*** Opening LISTED RECORDS ***

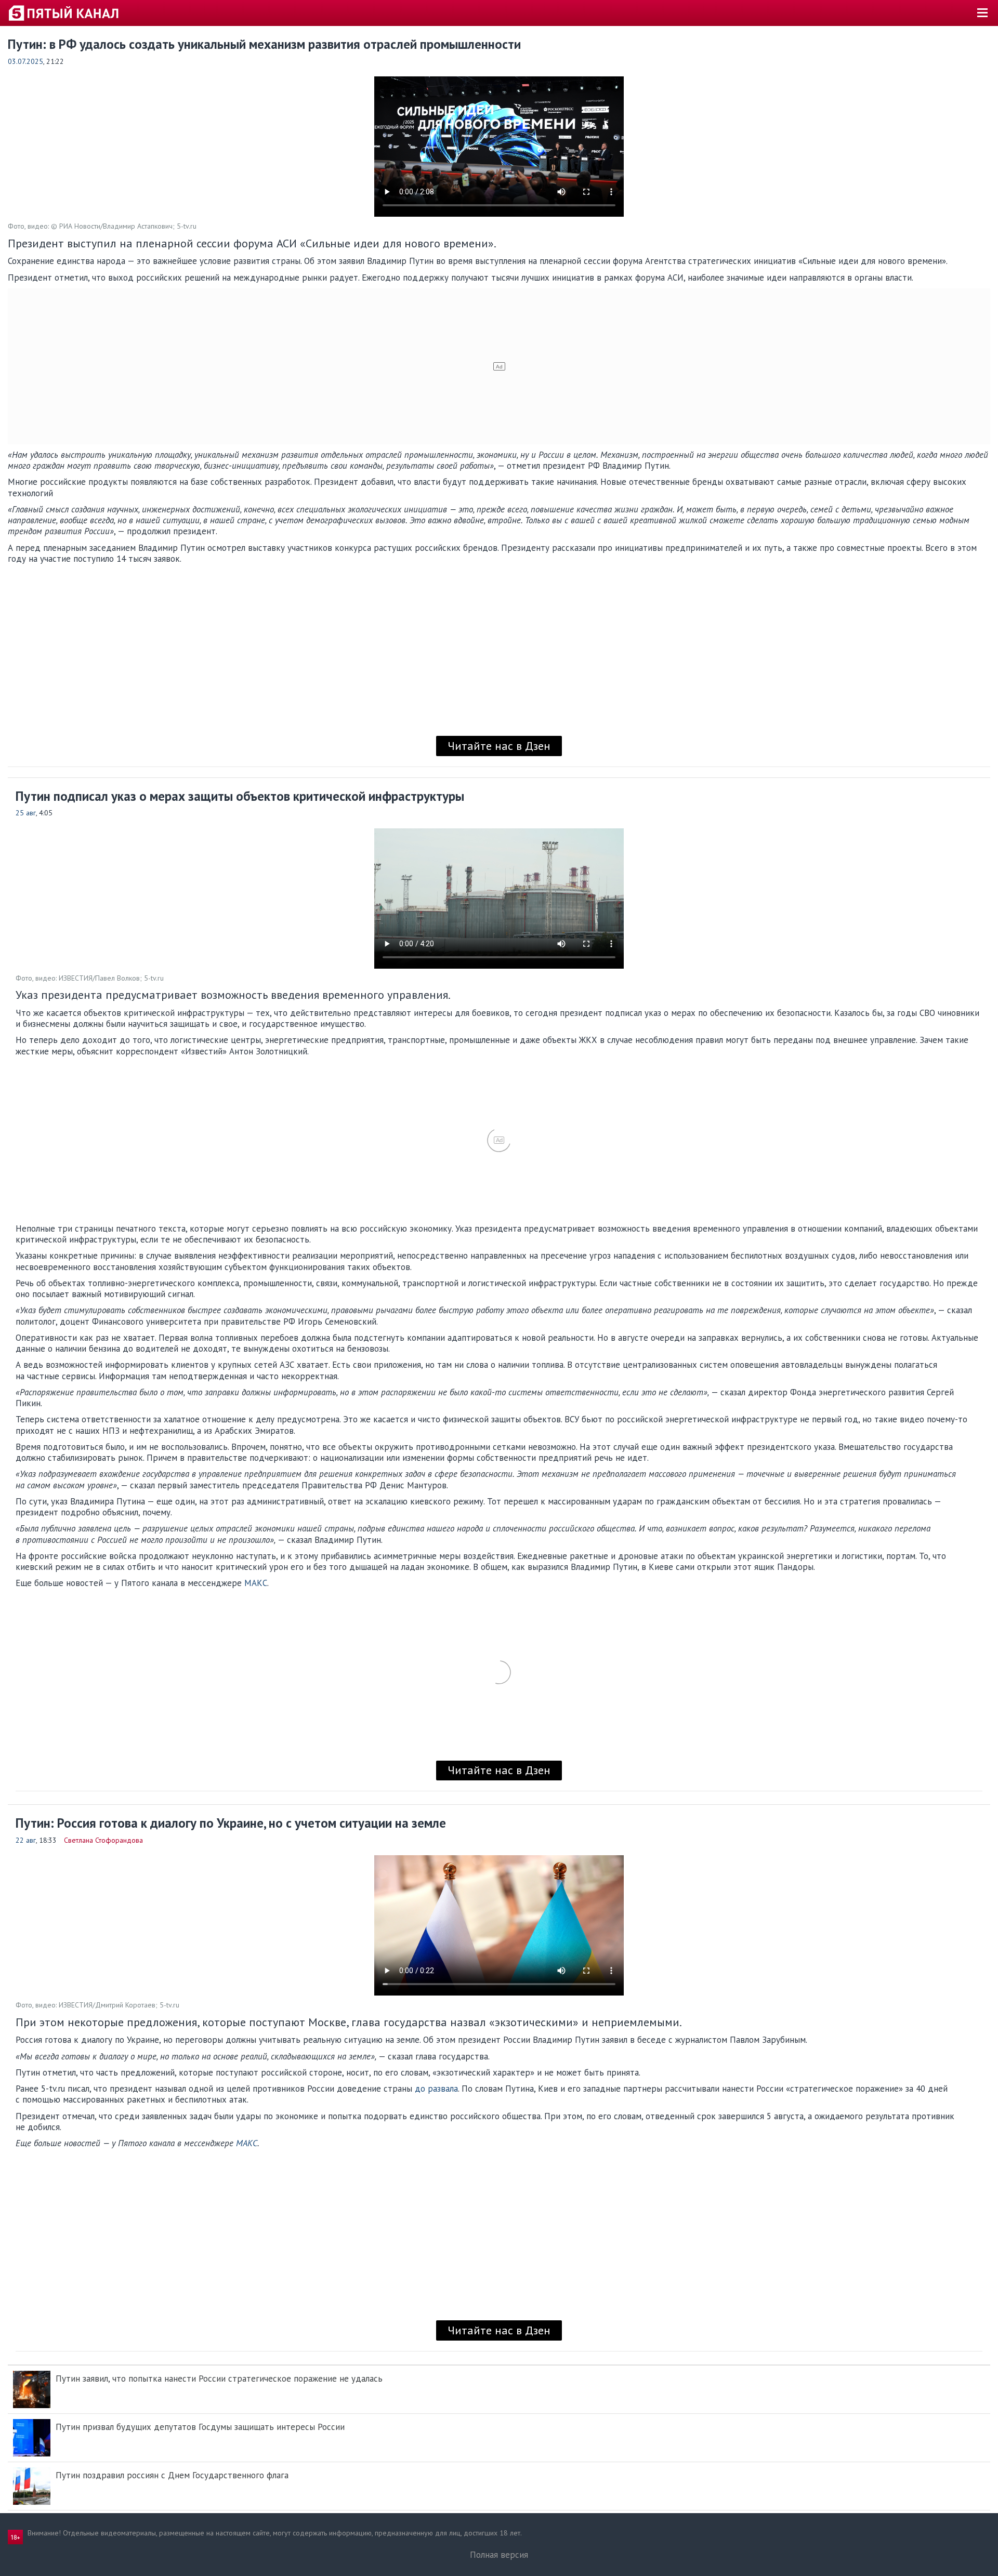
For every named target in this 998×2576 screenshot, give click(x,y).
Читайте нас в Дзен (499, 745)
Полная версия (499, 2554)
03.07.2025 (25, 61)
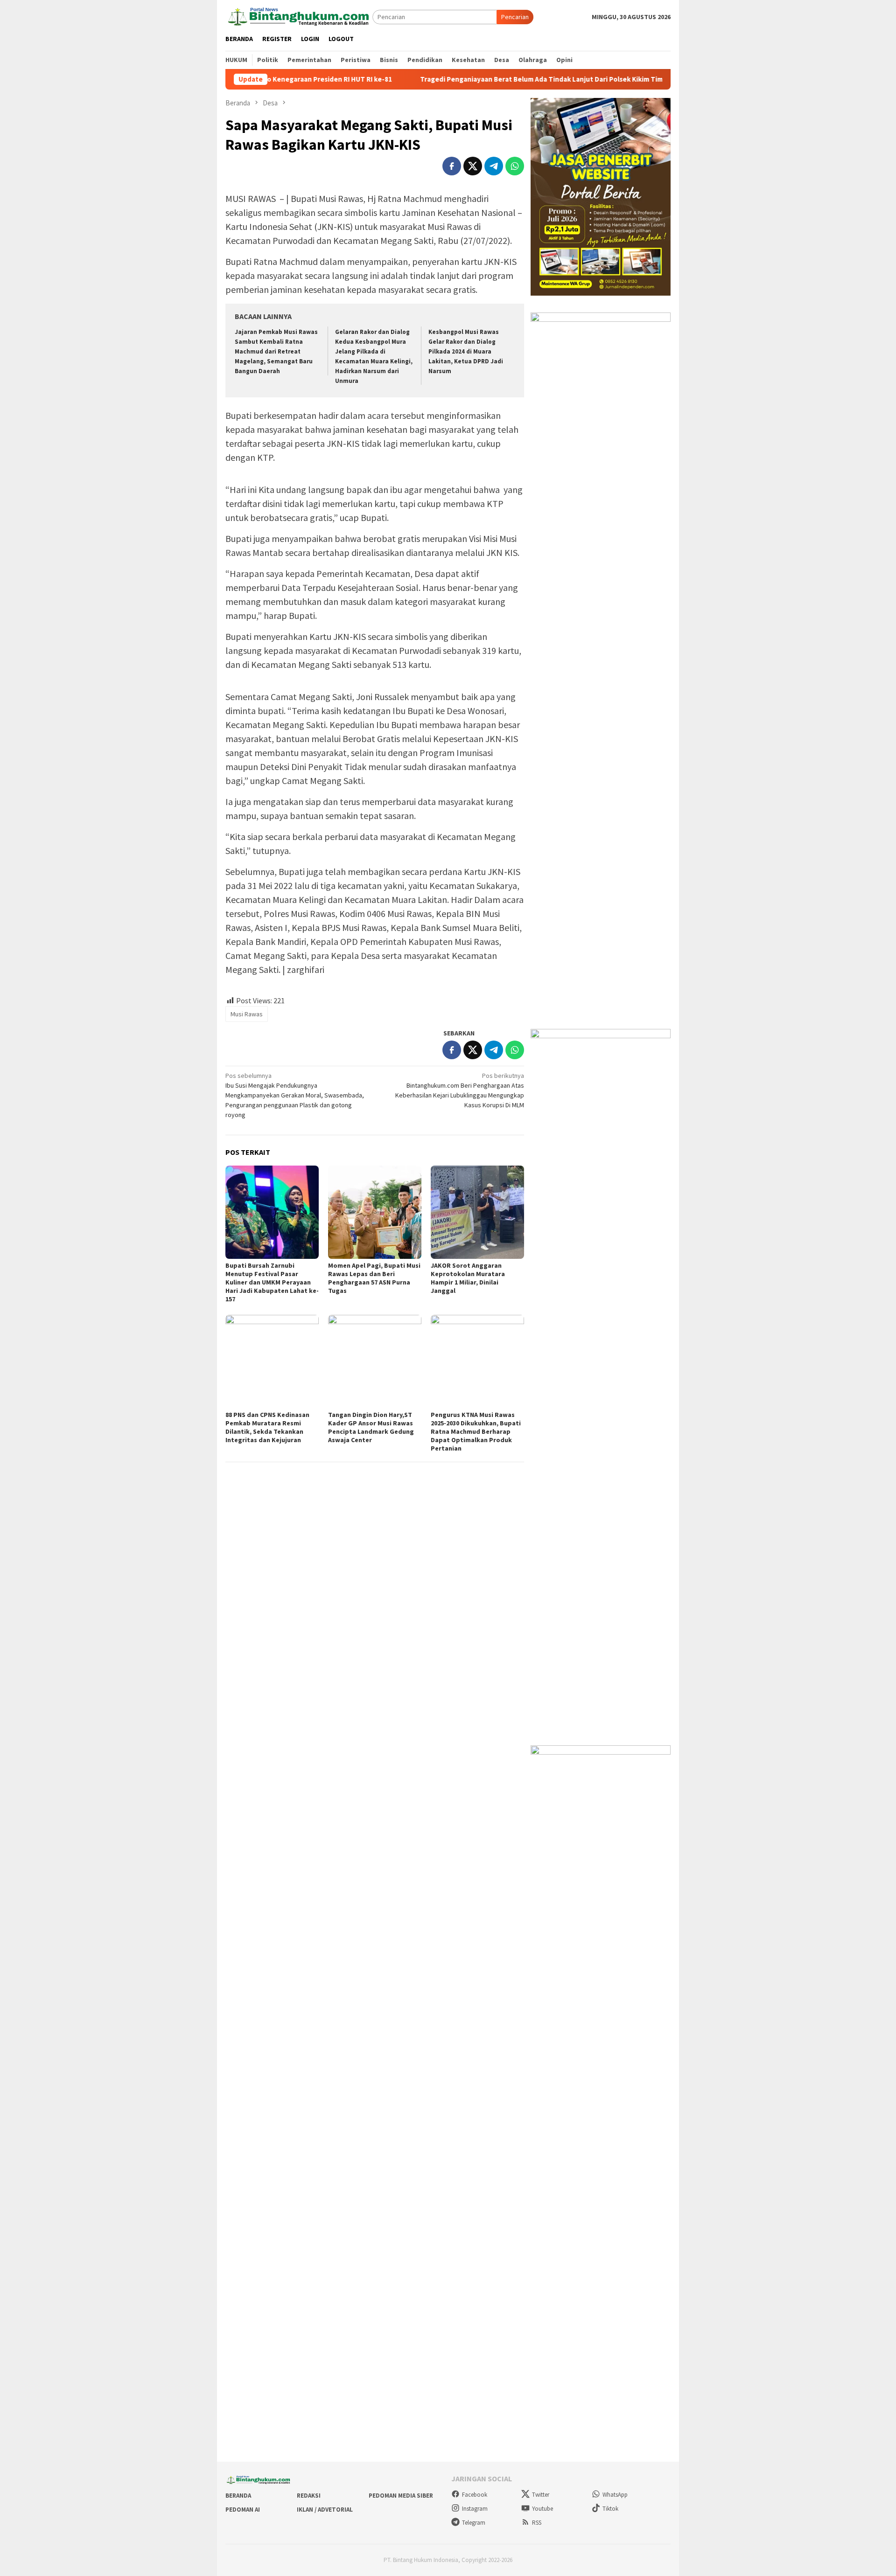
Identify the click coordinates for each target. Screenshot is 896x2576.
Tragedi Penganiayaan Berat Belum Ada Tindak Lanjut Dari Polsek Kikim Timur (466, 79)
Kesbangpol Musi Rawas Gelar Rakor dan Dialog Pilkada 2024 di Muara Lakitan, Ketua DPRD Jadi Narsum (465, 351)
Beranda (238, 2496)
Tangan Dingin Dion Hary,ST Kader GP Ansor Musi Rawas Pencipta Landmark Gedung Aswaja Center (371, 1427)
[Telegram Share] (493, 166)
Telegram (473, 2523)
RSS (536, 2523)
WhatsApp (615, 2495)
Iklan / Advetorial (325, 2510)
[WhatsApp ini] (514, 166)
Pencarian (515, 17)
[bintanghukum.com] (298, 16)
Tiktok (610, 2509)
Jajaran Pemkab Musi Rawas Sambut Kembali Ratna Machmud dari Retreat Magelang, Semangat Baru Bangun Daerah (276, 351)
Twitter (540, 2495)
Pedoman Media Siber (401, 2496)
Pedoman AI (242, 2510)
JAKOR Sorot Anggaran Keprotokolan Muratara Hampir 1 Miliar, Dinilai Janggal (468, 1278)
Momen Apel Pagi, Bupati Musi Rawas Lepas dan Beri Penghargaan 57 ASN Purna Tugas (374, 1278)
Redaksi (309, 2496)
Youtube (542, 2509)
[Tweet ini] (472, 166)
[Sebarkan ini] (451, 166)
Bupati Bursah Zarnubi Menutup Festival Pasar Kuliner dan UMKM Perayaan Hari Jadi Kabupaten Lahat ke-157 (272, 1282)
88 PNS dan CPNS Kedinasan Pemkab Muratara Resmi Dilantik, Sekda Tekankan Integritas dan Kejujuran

*** Closing LISTED RECORDS ***

* TASK DIRECTIONS: When a line of the records holds the word "Rawas", copy that line.

* TASK RESULT:
Kesbangpol Musi Rawas Gelar Rakor dan Dialog Pilkada 2024 di Muara Lakitan, Ketua DPRD Jadi Narsum (465, 351)
Tangan Dingin Dion Hary,ST Kader GP Ansor Musi Rawas Pencipta Landmark Gedung Aswaja Center (371, 1427)
Jajaran Pemkab Musi Rawas Sambut Kembali Ratna Machmud dari Retreat Magelang, Semangat Baru Bangun Daerah (276, 351)
Momen Apel Pagi, Bupati Musi Rawas Lepas dan Beri Penghargaan 57 ASN Purna Tugas (374, 1278)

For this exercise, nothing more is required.